Religion & Philosophy

Sundays with Uncle-God Momma: it's in the stars

One of the best facets of studying myth and religion is the amount of weirdness there is to be found. Some of the weirdness involves people interpreting myth and religion in new (or sometimes old) ways and making connections between the seemingly disparate. Some of the weirdness springs from myth itself, in the way that it mirrors itself across time and culture and the layers that pile one atop the other like archeological strata. This week’s installment will feature both. Better yet, it’s a video so you won’t have to follow my mind chasing tangents.

I have not checked every assertion made in this video, so i cannot vouch for every piece of information. Some i know to be stretching the truth; though the field is dominated by interpretations, multiple translations and incomplete pictures, there are things we know. Fortunately, the problems with the video are not central to the thesis. They occur in an attempt to connect every savior myth directly and exactly. Myth never works that way, and while the creator of the video may have suggested otherwise in an attempt to clean up and compress the information, it does detract from the total experience.

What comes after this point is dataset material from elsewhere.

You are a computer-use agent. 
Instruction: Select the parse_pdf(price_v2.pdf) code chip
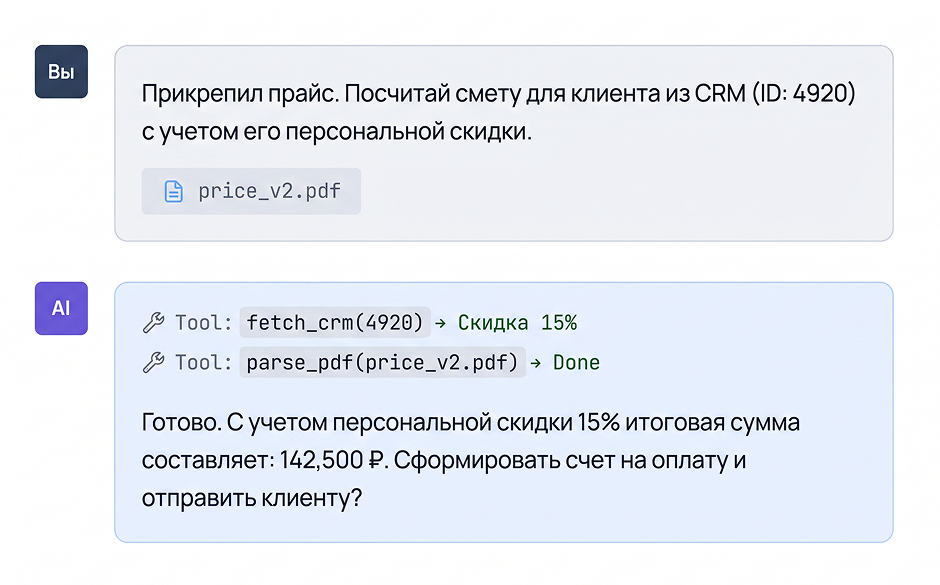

What is correct outweighs what is incorrect. The heavens were both literal and figurative to ancient man. Until a period in Egyptian history (and more recently elsewhere), everything was dictated by the activity of the heavens…up to and including regicide. We know very well that the ancients were excellent astronomers. Witness tiny holes hewed in solid rock that allow light to pass into a sacred chamber only at a certain time on a certain day. We also know that astronomical numbers and observations have a strong presence in myth: as both personification of the heavens and tools to pass information across generations. And we can be sure that there’s no such thing as an original myth. The original myth is buried far deeper than Egypt or Mesopotamia. Where it comes from is a mystery, but this video almost certainly points in the right direction.